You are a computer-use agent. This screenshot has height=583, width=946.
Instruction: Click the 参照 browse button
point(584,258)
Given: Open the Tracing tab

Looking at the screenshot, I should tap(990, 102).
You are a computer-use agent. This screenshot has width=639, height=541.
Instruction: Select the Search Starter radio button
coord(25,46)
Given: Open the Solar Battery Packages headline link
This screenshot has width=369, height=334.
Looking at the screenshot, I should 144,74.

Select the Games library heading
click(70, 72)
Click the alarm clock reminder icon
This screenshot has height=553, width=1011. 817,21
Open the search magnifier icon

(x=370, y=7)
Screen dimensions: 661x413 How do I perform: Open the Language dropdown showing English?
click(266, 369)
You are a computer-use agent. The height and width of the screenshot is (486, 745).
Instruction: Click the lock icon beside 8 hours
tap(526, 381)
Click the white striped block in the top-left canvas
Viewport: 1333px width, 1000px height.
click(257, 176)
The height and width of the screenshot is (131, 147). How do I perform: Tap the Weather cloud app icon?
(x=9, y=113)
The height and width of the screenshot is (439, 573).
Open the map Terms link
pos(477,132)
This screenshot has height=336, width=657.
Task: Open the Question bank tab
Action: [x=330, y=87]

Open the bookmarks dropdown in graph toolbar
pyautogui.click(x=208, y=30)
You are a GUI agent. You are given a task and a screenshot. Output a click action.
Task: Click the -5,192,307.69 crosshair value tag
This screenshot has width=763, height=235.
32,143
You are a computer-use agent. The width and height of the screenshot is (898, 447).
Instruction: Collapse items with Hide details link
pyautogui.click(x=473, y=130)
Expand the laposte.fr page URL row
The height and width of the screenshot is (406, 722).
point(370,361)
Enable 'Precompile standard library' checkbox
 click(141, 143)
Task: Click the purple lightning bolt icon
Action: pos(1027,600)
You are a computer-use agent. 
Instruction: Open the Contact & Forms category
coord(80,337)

───

== Brief ==
Copy all of the lines above exactly as they appear.

== Finished task ==
You are a computer-use agent. This screenshot has height=583, width=946.
Instruction: Click the 参照 browse button
point(584,258)
Given: Open the Tracing tab

Looking at the screenshot, I should tap(990, 102).
You are a computer-use agent. This screenshot has width=639, height=541.
Instruction: Select the Search Starter radio button
coord(25,46)
Given: Open the Solar Battery Packages headline link
This screenshot has width=369, height=334.
Looking at the screenshot, I should 144,74.

Select the Games library heading
click(70, 72)
Click the alarm clock reminder icon
This screenshot has height=553, width=1011. 817,21
Open the search magnifier icon

(x=370, y=7)
Screen dimensions: 661x413 How do I perform: Open the Language dropdown showing English?
click(266, 369)
You are a computer-use agent. The height and width of the screenshot is (486, 745).
Instruction: Click the lock icon beside 8 hours
tap(526, 381)
Click the white striped block in the top-left canvas
Viewport: 1333px width, 1000px height.
click(257, 176)
The height and width of the screenshot is (131, 147). How do I perform: Tap the Weather cloud app icon?
(x=9, y=113)
The height and width of the screenshot is (439, 573).
Open the map Terms link
pos(477,132)
This screenshot has height=336, width=657.
Task: Open the Question bank tab
Action: [x=330, y=87]

Open the bookmarks dropdown in graph toolbar
pyautogui.click(x=208, y=30)
You are a GUI agent. You are given a task and a screenshot. Output a click action.
Task: Click the -5,192,307.69 crosshair value tag
This screenshot has width=763, height=235.
32,143
You are a computer-use agent. The width and height of the screenshot is (898, 447).
Instruction: Collapse items with Hide details link
pyautogui.click(x=473, y=130)
Expand the laposte.fr page URL row
The height and width of the screenshot is (406, 722).
point(370,361)
Enable 'Precompile standard library' checkbox
 click(141, 143)
Task: Click the purple lightning bolt icon
Action: pos(1027,600)
You are a computer-use agent. 
Instruction: Open the Contact & Forms category
coord(80,337)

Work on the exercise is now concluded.